Ring in the Lunar New Year with Nian Gao, Chinese New Year Cake!
Every once in awhile, an extraordinary recipe falls into your lap. That’s how I feel about this Chinese New Year Cake or Nian Gao. It’s truly special.
Last year, I became the lucky recipient of Mrs. Leong’s Nian Gao. Unassumingly wrapped in plastic wrap, the cake was beautiful. Glossy and gleaming with a shiny patina. Perfumed with a coconutty aroma. A carefully cut wedge revealed an exquisite layer of red bean paste inside.

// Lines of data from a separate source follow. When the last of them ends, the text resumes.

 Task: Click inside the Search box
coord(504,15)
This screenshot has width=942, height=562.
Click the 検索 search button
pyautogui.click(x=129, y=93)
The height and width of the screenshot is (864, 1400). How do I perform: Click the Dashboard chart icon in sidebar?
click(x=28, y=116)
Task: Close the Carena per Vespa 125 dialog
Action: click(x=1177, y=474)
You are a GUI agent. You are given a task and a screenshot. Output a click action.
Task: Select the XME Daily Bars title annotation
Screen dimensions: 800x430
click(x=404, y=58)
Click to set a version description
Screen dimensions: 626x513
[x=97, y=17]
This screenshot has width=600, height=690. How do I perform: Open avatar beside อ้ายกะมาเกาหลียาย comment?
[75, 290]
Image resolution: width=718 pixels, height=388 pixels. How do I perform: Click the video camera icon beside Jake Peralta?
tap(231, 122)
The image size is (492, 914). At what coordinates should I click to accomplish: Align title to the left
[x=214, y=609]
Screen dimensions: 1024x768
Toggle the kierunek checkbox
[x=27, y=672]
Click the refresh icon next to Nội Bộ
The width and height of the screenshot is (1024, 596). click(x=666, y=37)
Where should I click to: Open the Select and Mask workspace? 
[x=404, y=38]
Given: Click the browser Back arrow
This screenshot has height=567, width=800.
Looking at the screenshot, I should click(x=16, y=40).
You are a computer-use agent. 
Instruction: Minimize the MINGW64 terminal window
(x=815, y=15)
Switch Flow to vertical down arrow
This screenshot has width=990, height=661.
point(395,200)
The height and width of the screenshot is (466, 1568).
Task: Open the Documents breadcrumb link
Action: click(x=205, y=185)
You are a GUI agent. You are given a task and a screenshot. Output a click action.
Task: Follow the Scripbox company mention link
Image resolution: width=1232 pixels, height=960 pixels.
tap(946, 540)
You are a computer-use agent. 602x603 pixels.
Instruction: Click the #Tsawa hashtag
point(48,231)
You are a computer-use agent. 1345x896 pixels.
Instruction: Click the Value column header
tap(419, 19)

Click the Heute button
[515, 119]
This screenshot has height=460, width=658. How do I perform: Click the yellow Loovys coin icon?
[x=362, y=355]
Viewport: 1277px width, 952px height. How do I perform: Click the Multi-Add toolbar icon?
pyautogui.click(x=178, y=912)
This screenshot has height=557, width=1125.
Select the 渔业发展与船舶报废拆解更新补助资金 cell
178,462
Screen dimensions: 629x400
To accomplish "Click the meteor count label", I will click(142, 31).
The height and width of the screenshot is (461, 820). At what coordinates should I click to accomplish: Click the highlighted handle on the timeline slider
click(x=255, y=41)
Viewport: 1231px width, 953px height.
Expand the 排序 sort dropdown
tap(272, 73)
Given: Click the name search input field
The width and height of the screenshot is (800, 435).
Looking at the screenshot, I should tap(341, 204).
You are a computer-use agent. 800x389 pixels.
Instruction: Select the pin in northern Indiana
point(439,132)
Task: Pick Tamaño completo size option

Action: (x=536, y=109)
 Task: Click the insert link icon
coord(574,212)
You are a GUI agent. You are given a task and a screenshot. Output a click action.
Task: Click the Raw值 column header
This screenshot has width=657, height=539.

One bite told me all I needed to know. This Lunar New Year cake was the kind of dessert I could eat forever.
What is Nian Gao or Chinese New Year Cake?
Nian Gao is a traditional steamed Chinese cake, eaten to celebrate the Lunar New Year.
Made with glutinous rice flour, the texture is soft and bouncy, like mochi. Chewy and stretchy, it’s very pleasing to eat. And, not too sweet!
Nian Gao or Chinese Sticky Rice Cake represents prosperity or good luck. It’s one of the many food items enjoyed during the Lunar New Year. Eating oranges, dumplings, and yes — Nian Gao — symbolizes the hopeful expectation for a good year.
FYI, this special cake goes by many names: Nian Gao, Sticky Rice Cake, Leen Goh, or Chinese New Year Cake.
Mrs. Leong’s Nian Gao
Perhaps a better name for this cake would be, Mrs. Leong’s Nian Gao. This is her Nian Gao recipe, which she generously shared with me. Different from the typical Chinese lunar new year cake, her version is made with Coconut Milk and a delicious layer of red bean filling in the middle.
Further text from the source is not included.